#### Information
>>>
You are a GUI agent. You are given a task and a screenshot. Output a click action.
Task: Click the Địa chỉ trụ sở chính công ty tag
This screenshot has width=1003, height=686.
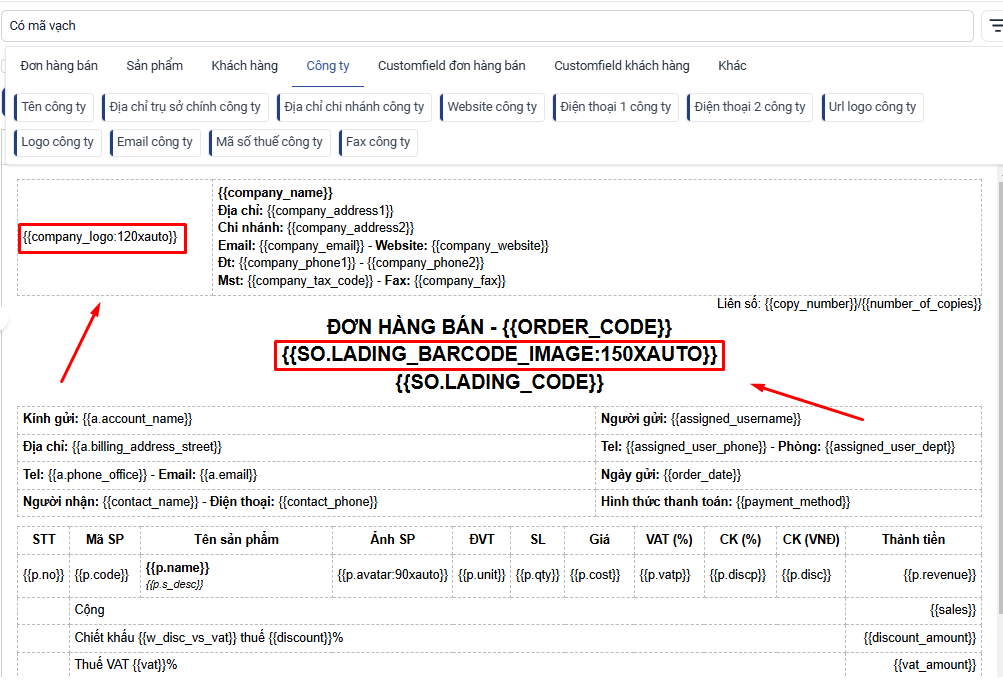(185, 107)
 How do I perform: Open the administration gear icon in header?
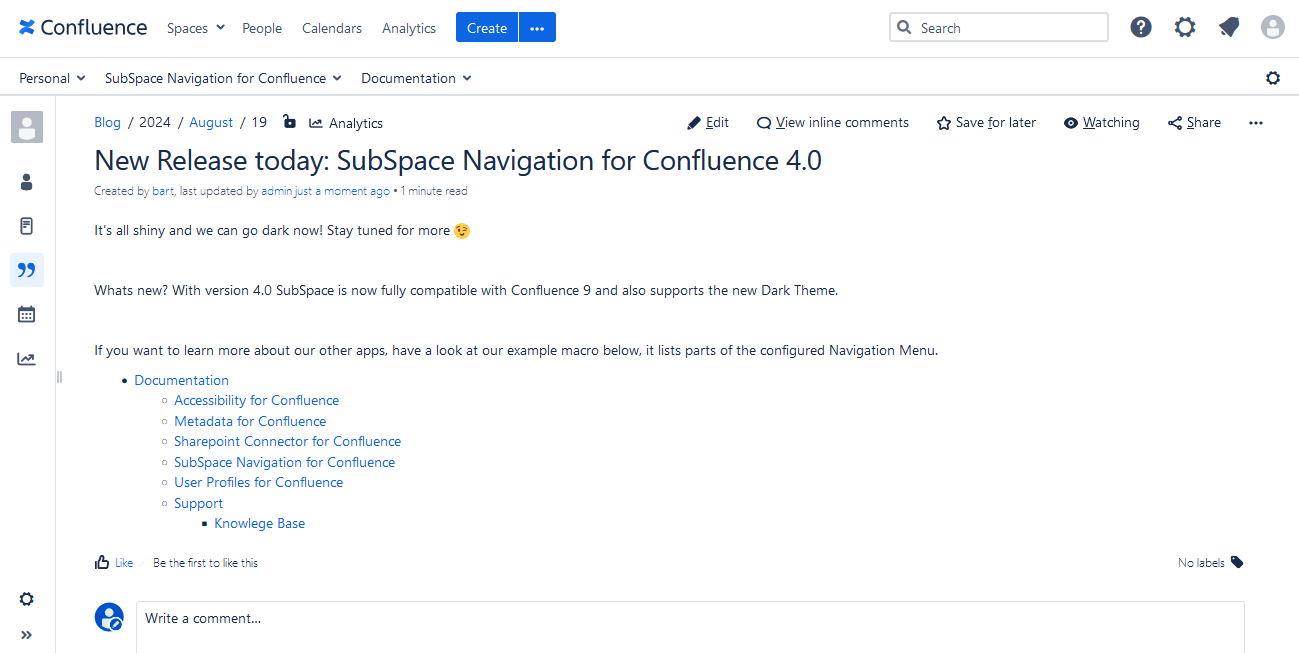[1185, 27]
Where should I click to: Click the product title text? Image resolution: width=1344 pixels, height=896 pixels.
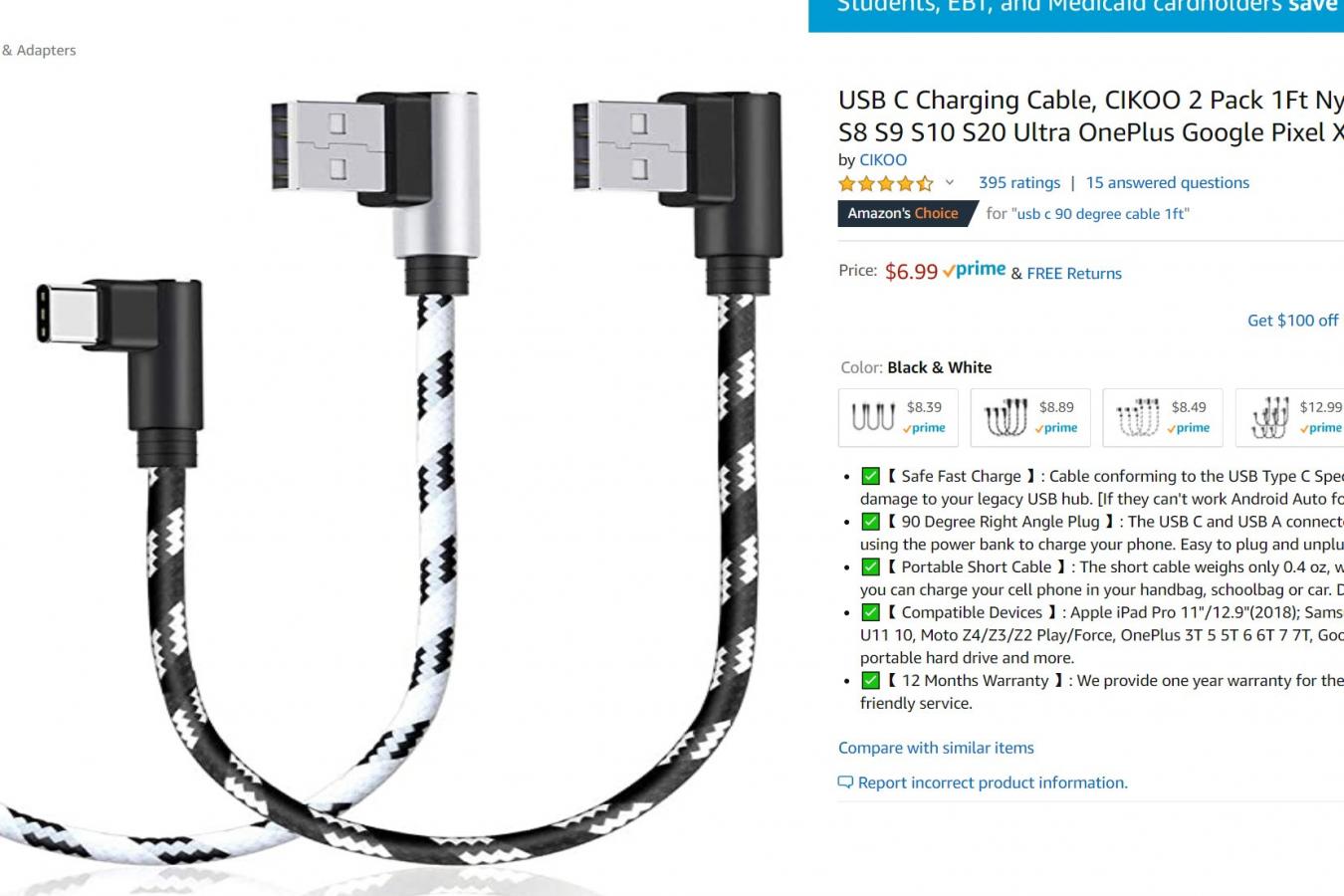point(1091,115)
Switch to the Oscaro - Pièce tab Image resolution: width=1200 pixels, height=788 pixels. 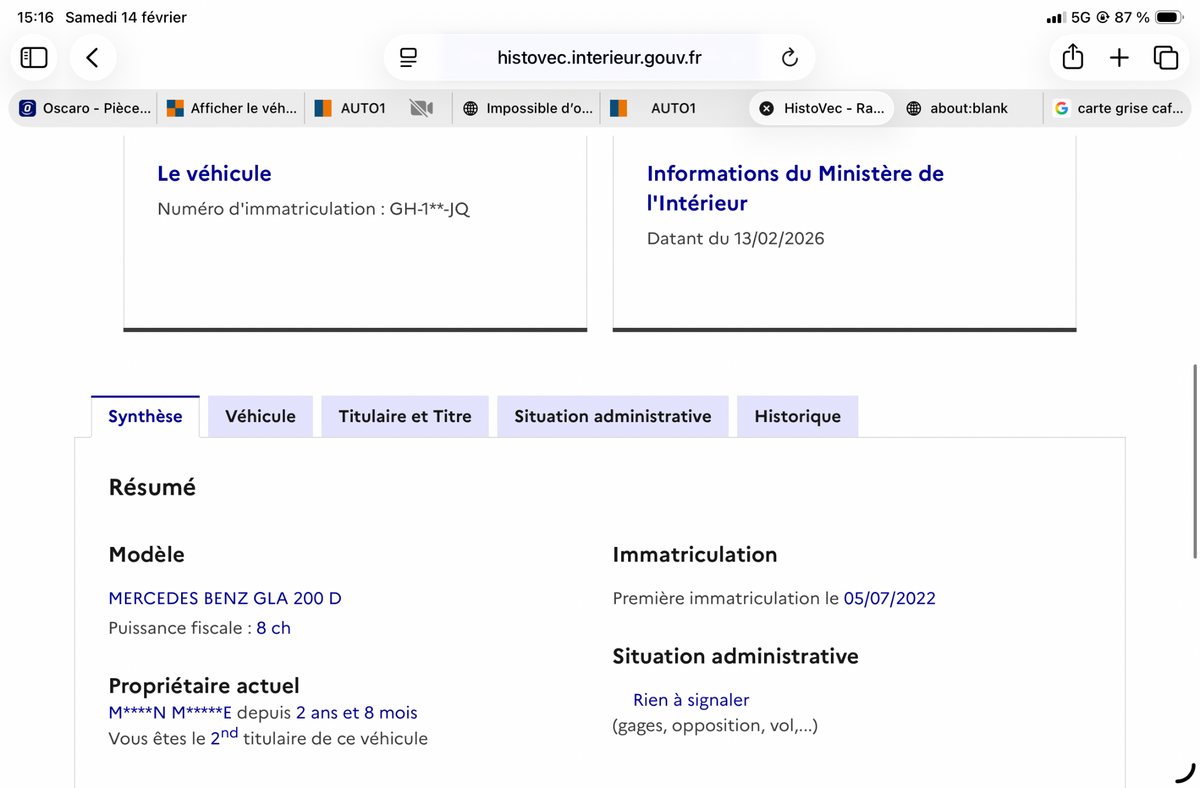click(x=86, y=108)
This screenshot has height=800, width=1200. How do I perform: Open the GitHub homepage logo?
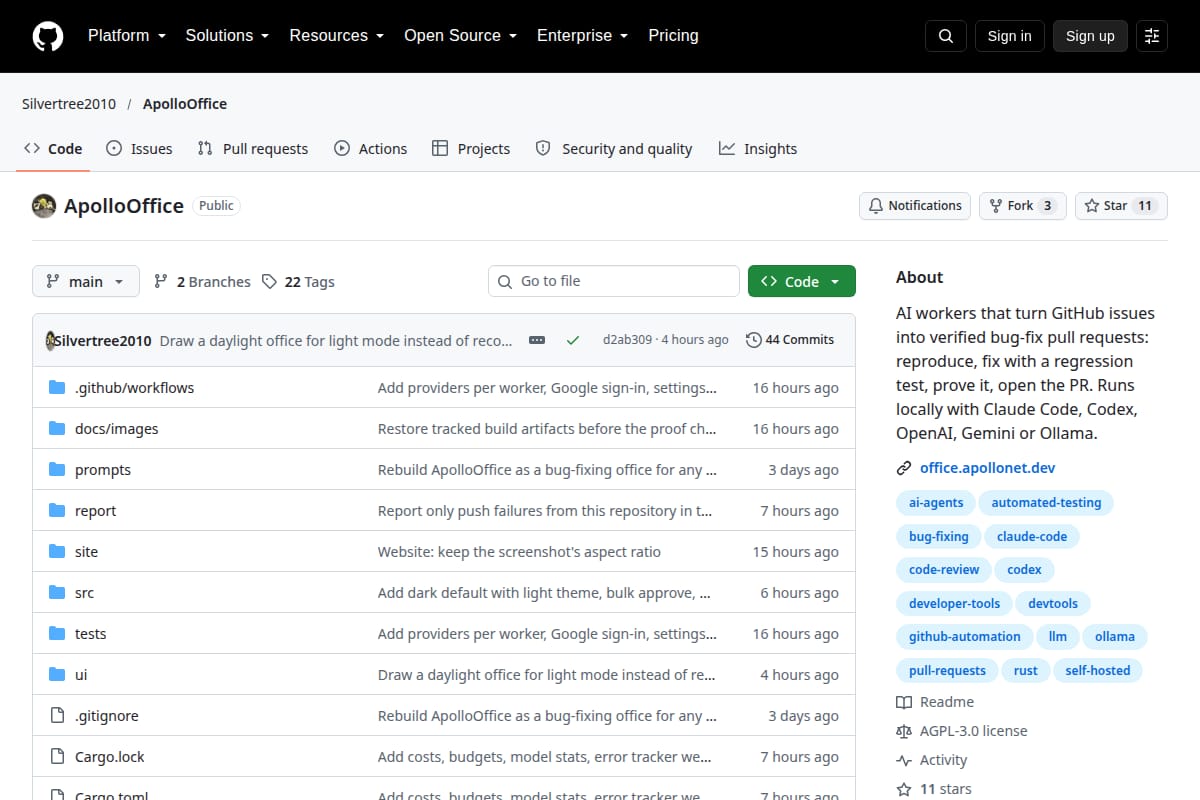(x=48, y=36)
<<<
#### Exercise prompt
With pictures omitted, restate word for word every line above from the one containing "This screenshot has height=800, width=1200." to the end of the entries.

#### Response to the task
This screenshot has height=800, width=1200. How do I perform: Open the GitHub homepage logo?
(x=48, y=36)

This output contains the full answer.